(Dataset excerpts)

•••

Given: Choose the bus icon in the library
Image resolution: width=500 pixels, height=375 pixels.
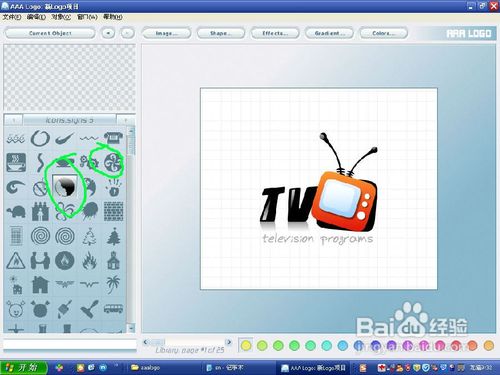Looking at the screenshot, I should (x=113, y=309).
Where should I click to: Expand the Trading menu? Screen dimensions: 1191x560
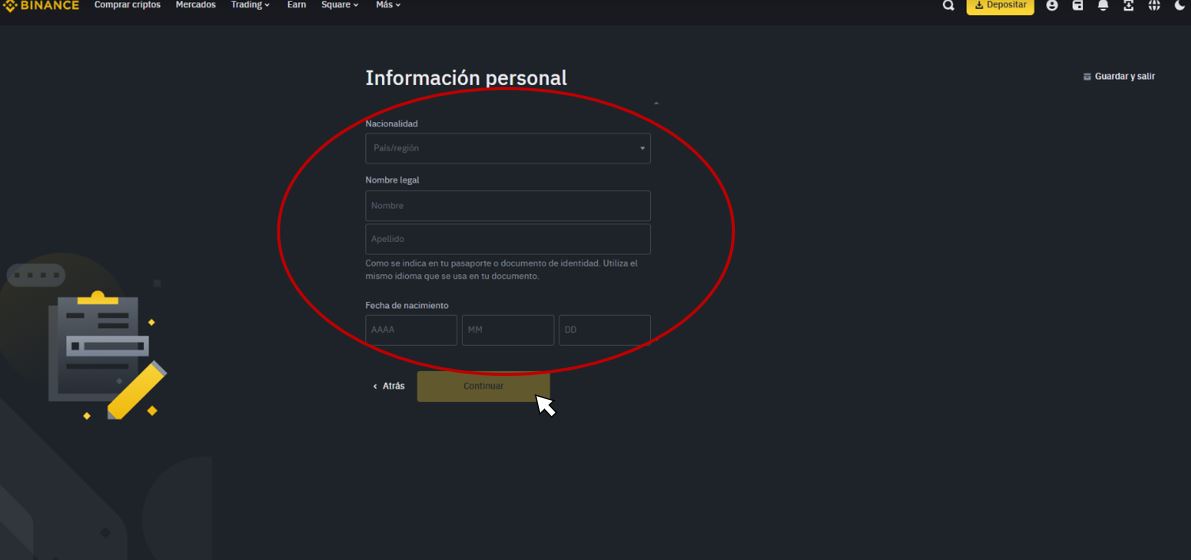pyautogui.click(x=249, y=6)
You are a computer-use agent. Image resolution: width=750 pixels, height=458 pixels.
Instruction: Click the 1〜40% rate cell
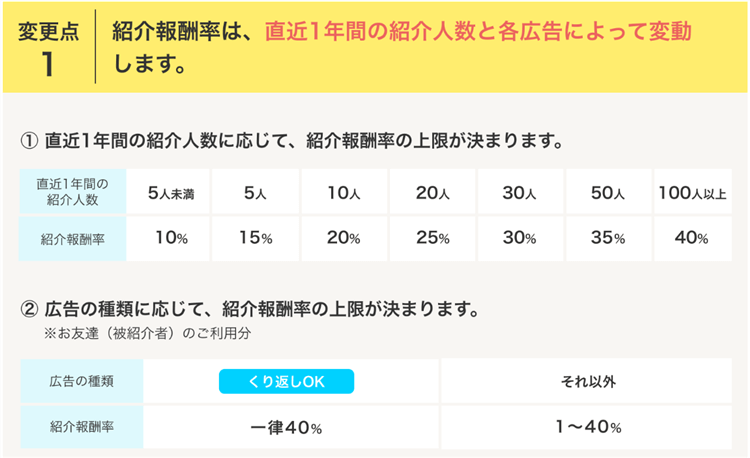[587, 427]
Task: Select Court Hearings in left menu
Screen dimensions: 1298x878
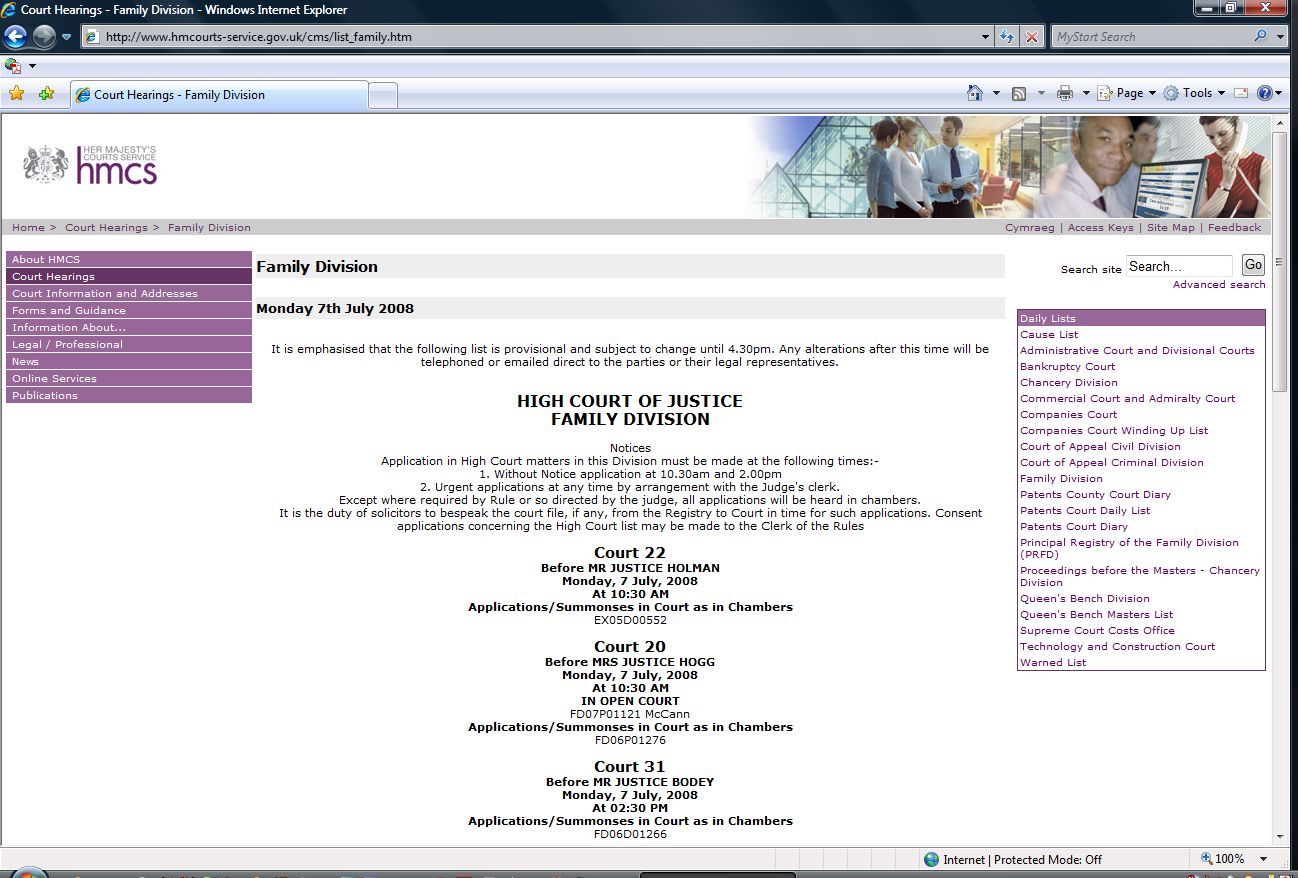Action: 128,277

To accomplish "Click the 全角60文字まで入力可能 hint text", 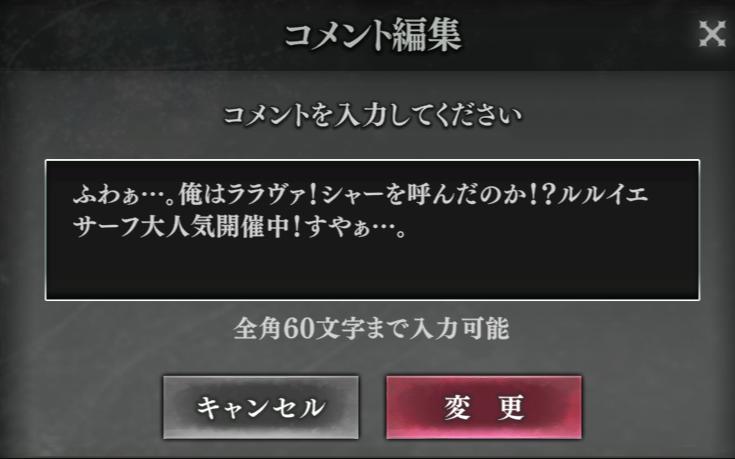I will (x=371, y=328).
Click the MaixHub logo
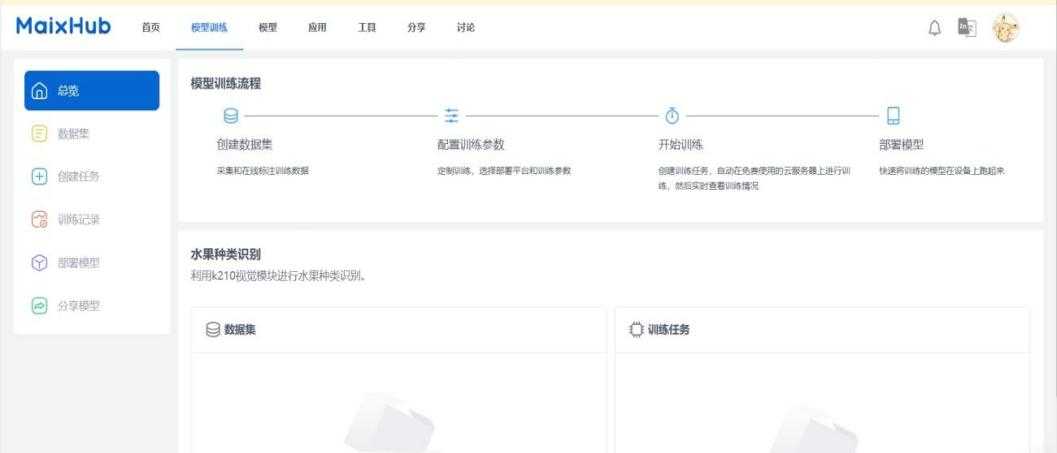 tap(63, 26)
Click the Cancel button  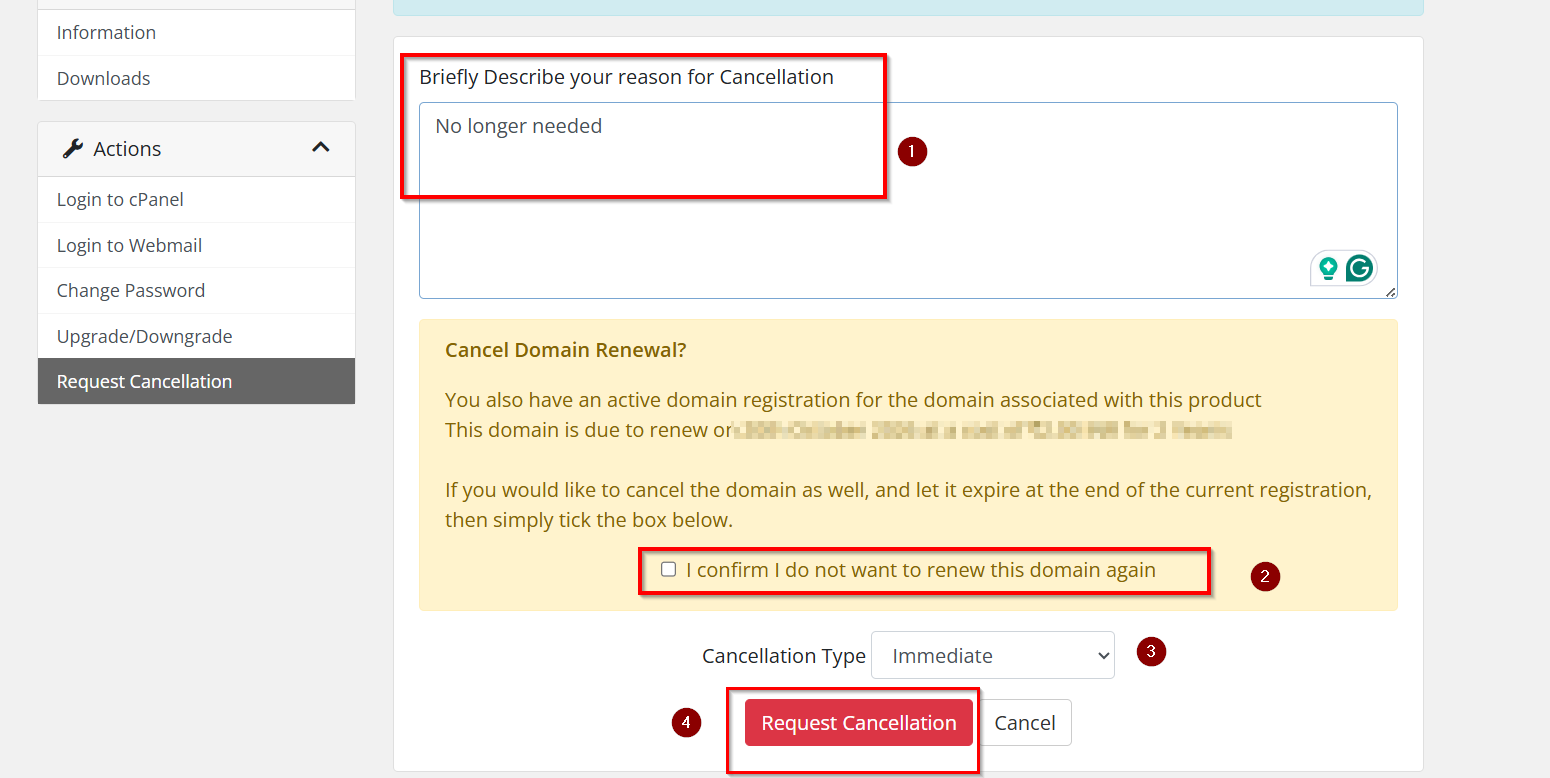[x=1025, y=723]
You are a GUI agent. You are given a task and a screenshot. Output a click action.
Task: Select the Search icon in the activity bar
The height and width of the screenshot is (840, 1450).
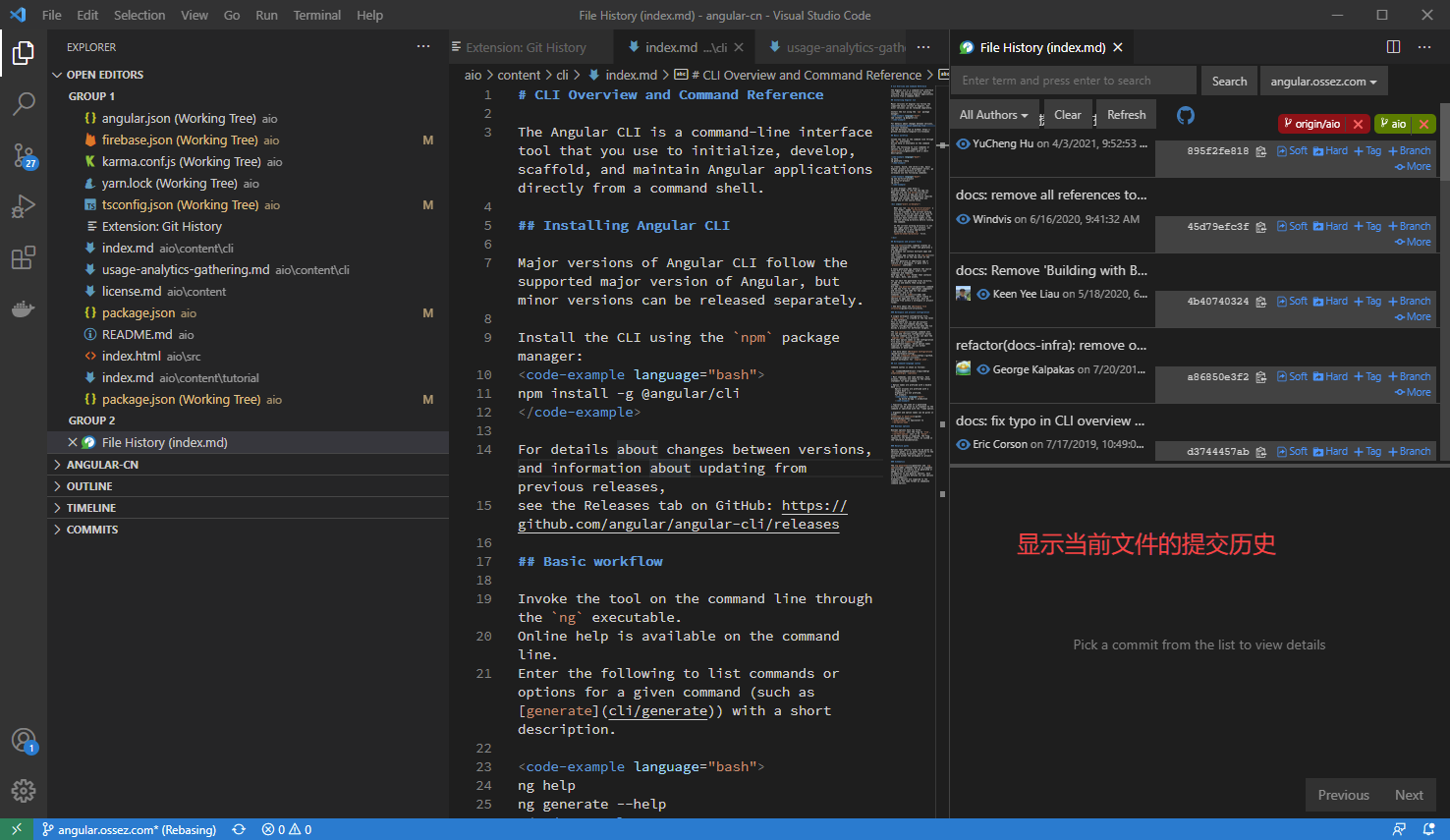[24, 103]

•••

-- Instructions to follow --
Count the lines above in which the string "Select" occurs. Give that number and nothing else.

-- Task answer --
2